- Records for this task -
+++++
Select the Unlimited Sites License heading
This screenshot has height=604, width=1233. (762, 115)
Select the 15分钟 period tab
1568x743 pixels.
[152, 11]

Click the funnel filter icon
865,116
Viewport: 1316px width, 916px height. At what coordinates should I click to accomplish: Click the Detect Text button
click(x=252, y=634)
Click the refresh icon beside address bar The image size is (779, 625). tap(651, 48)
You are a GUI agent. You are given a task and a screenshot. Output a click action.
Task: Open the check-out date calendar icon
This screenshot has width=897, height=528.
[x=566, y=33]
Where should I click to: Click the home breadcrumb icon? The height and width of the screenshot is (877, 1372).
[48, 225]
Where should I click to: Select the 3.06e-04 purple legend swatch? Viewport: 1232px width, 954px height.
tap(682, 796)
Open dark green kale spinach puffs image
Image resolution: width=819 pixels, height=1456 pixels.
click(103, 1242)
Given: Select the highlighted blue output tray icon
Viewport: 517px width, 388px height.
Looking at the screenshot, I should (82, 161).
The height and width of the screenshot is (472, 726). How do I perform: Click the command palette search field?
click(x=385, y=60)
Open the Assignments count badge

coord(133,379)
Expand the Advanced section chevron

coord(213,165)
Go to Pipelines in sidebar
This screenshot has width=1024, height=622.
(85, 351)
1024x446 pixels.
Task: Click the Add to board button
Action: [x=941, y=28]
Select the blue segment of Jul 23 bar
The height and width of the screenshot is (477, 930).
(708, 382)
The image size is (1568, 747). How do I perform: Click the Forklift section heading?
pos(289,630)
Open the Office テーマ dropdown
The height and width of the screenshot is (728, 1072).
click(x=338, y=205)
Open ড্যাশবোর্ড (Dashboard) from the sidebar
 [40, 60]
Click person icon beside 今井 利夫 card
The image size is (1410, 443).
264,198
+++++
- To do -
Repeat the data exactly. Leave nothing out.

- Written solution -
Select the Unlimited Sites License heading
This screenshot has height=604, width=1233. (762, 115)
Select the 15分钟 period tab
1568x743 pixels.
[152, 11]

Click the funnel filter icon
865,116
Viewport: 1316px width, 916px height. At what coordinates should I click to accomplish: Click the Detect Text button
click(x=252, y=634)
Click the refresh icon beside address bar The image size is (779, 625). tap(651, 48)
You are a GUI agent. You are given a task and a screenshot. Output a click action.
Task: Open the check-out date calendar icon
This screenshot has width=897, height=528.
[x=566, y=33]
Where should I click to: Click the home breadcrumb icon? The height and width of the screenshot is (877, 1372).
[48, 225]
Where should I click to: Select the 3.06e-04 purple legend swatch? Viewport: 1232px width, 954px height.
tap(682, 796)
Open dark green kale spinach puffs image
Image resolution: width=819 pixels, height=1456 pixels.
click(103, 1242)
Given: Select the highlighted blue output tray icon
Viewport: 517px width, 388px height.
Looking at the screenshot, I should (82, 161).
The height and width of the screenshot is (472, 726). How do I perform: Click the command palette search field?
click(x=385, y=60)
Open the Assignments count badge

coord(133,379)
Expand the Advanced section chevron

coord(213,165)
Go to Pipelines in sidebar
This screenshot has width=1024, height=622.
(85, 351)
1024x446 pixels.
Task: Click the Add to board button
Action: [x=941, y=28]
Select the blue segment of Jul 23 bar
The height and width of the screenshot is (477, 930).
(708, 382)
The image size is (1568, 747). How do I perform: Click the Forklift section heading?
pos(289,630)
Open the Office テーマ dropdown
The height and width of the screenshot is (728, 1072).
click(x=338, y=205)
Open ড্যাশবোর্ড (Dashboard) from the sidebar
 [40, 60]
Click person icon beside 今井 利夫 card
The image size is (1410, 443).
264,198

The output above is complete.